Religion, Religiosität und die sozial-identifikative Integration muslimischer Jugendlicher
Das Projekt untersuchte den Einfluss von Religion und Religiosität auf die soziale und emotionale Integration muslimischer Jugendlicher in Deutschland. Ausgangspunkt war der etablierte Befund, dass muslimische Jugendliche weniger deutsche Freunde haben und sich weniger stark mit Deutschland identifizieren als nichtmuslimische Jugendliche mit Migrationshintergrund. Sowohl in wissenschaftlichen als auch öffentlichen Debatten werden diese Muster häufig auf muslimische Religiosität zurückgeführt, auch wenn es hierzu vor Projektbeginn kaum gesicherte empirische Befunde gab.
Um die Rolle von Religion und Religiosität für die soziale und emotionale Integration muslimischer Jugendlicher zu untersuchen, wurden drei Datenquellen verwendet. Erstens führten wir eine umfassende Längsschnittanalyse von Sekundärdaten über Freundschaftsnetzwerke von Jugendlichen und deren Identifikation durch. Zweitens führten wir qualitative Gruppendiskussionen mit muslimischen und nicht-muslimischen Freundschaftsgruppen durch. Drittens führten wir ein Online-Survey-Experiment durch, in dem wir untersuchten, wie muslimische und nicht-muslimische Jugendliche und junge Erwachsene einander bewerten und wie dies von ihrer Religiosität abhängt.

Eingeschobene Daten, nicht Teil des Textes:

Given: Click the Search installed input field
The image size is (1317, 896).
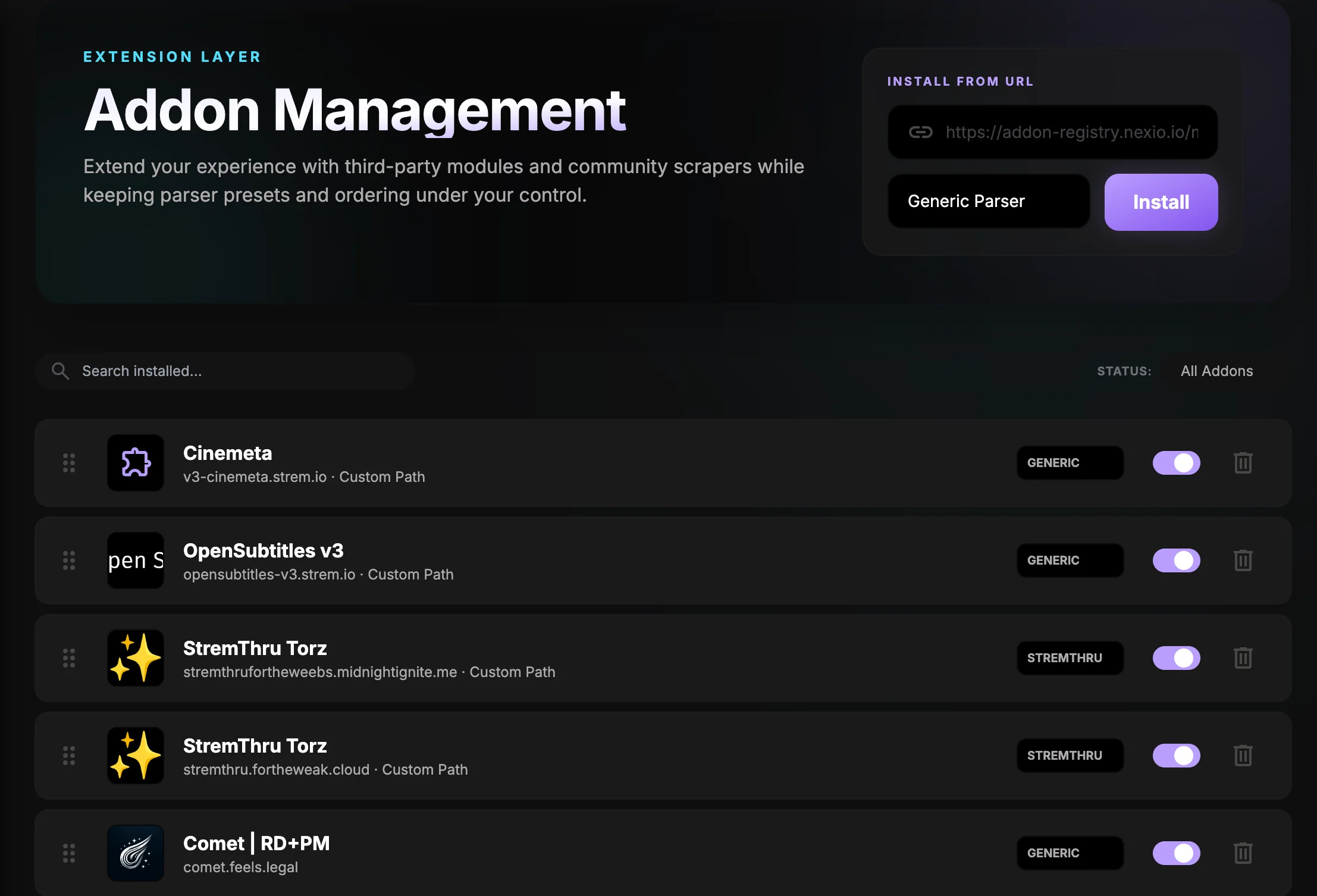Looking at the screenshot, I should 226,371.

In Bezug auf Freundschaftsnetzwerke ist ein zentrales Ergebnis, dass sowohl Religion als auch Religiosität zu Segregationstendenzen beitragen. Unsere Sekundärdatenanalysen zeigen, dass Religion die Entstehung von Freundschaften stärker beeinflusst als Religiosität – muslimische Jugendliche freunden sich eher mit muslimischen Gleichaltrigen an, während nichtmuslimische Jugendliche ihrerseits selten Freundschaften mit muslimischen Jugendlichen schließen. Sowohl in den Gruppendiskussionen als auch im Experiment erwies sich jedoch die Religiosität als bedeutsamer als die Religion. Unsere wichtigste Schlussfolgerung ist, dass sowohl Religion als auch Religiosität die soziale Integration muslimischer Jugendlicher beeinflussen, auch wenn ihre relative Bedeutung zu variieren scheint.
Zudem haben wir gezeigt, dass Religiosität zwar relevant, aber nicht ausschlaggebend, dafür ist, wie stark sich muslimische Jugendliche mit Deutschland identifizieren. Religiosität hängt negativ mit nationaler Identifikation zusammen; dies gilt freilich sowohl für muslimische als für auch nichtmuslimische Jugendliche mit Migrationshintergrund. Darüber hinaus zeigten wir in Längsschnittanalysen, dass muslimische Religiosität im Zeitverlauf nicht mit einer geringeren nationalen Identifikation einhergeht. Zusammengenommen weisen diese Befunde darauf hin, dass muslimische Religiosität die Identifikation mit Deutschland nicht zwangsläufig mindert.